No essay last year, there was a lot of comprehension and then a bit of error detecting along with some other MCQ's.


----------



## taiyab (Oct 26, 2014)

can u plz tell me how many errro detection mcqs do thy give?


----------



## __________ (Jan 31, 2014)

taiyab said:


> can u plz tell me how many errro detection mcqs do thy give?


10-15 Can't remember exactly.


----------



## taiyab (Oct 26, 2014)

so how to prepare for that? grammer and vocab only?


----------



## essay13 (Mar 26, 2015)

*Date*



taiyab said:


> so how to prepare for that? Grammer and vocab only?


when is the test?!!!


----------



## taiyab (Oct 26, 2014)

it is on 14 June


----------



## essay13 (Mar 26, 2015)

taiyab said:


> it is on 14 June


thank you!I couldnt find it anywhere on the website! Do you know when the early bird addmission ends?
Also i gave the test last year the english was easy .. Very basic no hard vocabulary


----------



## taiyab (Oct 26, 2014)

you can find the key admission dates here 
Undergraduate, Pakistan


----------



## NaafiahM (Feb 20, 2015)

Is anyone applying on SAT basis?


----------



## Bloop (Aug 18, 2014)

Guys, need your help....
Anyone applying to Aga Khan on the SAT 1 basis?
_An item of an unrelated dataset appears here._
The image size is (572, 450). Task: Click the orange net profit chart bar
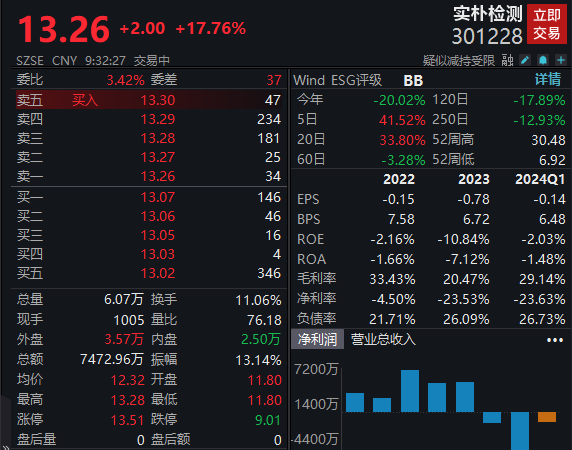(x=547, y=417)
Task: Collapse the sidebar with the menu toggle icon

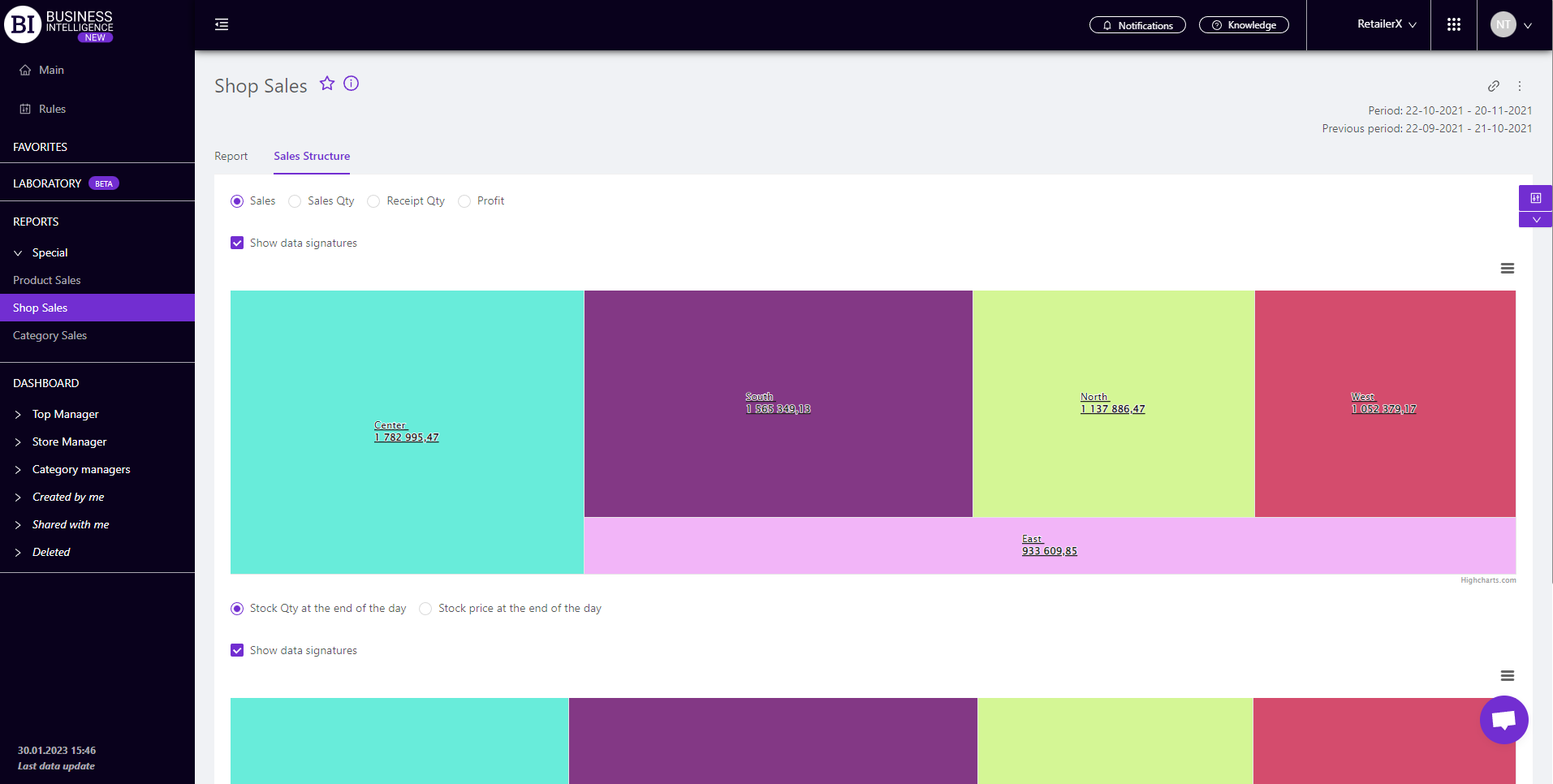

If yes, do they require the scores of 550 for each section and cumulative of 1800 to be attained in a single attempt or do they take the best scores from multiple attempts?

Thanks in advance


----------



## NaafiahM (Feb 20, 2015)

If you are sending them from college board, you can choose which attempt you choose to send.
And they will accept your best scores


----------



## Lallu (Dec 29, 2014)

*Urgent Help Needed*

Please help me .. I will be giving the test in the coming week so please guide me regarding the most important chapters and after going through the book from where can i practice the questions ??
thanks..please help as soon as possible


----------



## taiyab (Oct 26, 2014)

i'll also be giving test next week  but i have just recently started the preparation... you get info here in other threads, search
well which board are you from??


----------



## Lallu (Dec 29, 2014)

Karachi board ..can u please share the link

- - - Updated - - -

Can anyone tell me the most important chapters for first and second year physics..
help will be appreciated .
reply as soon as possible


----------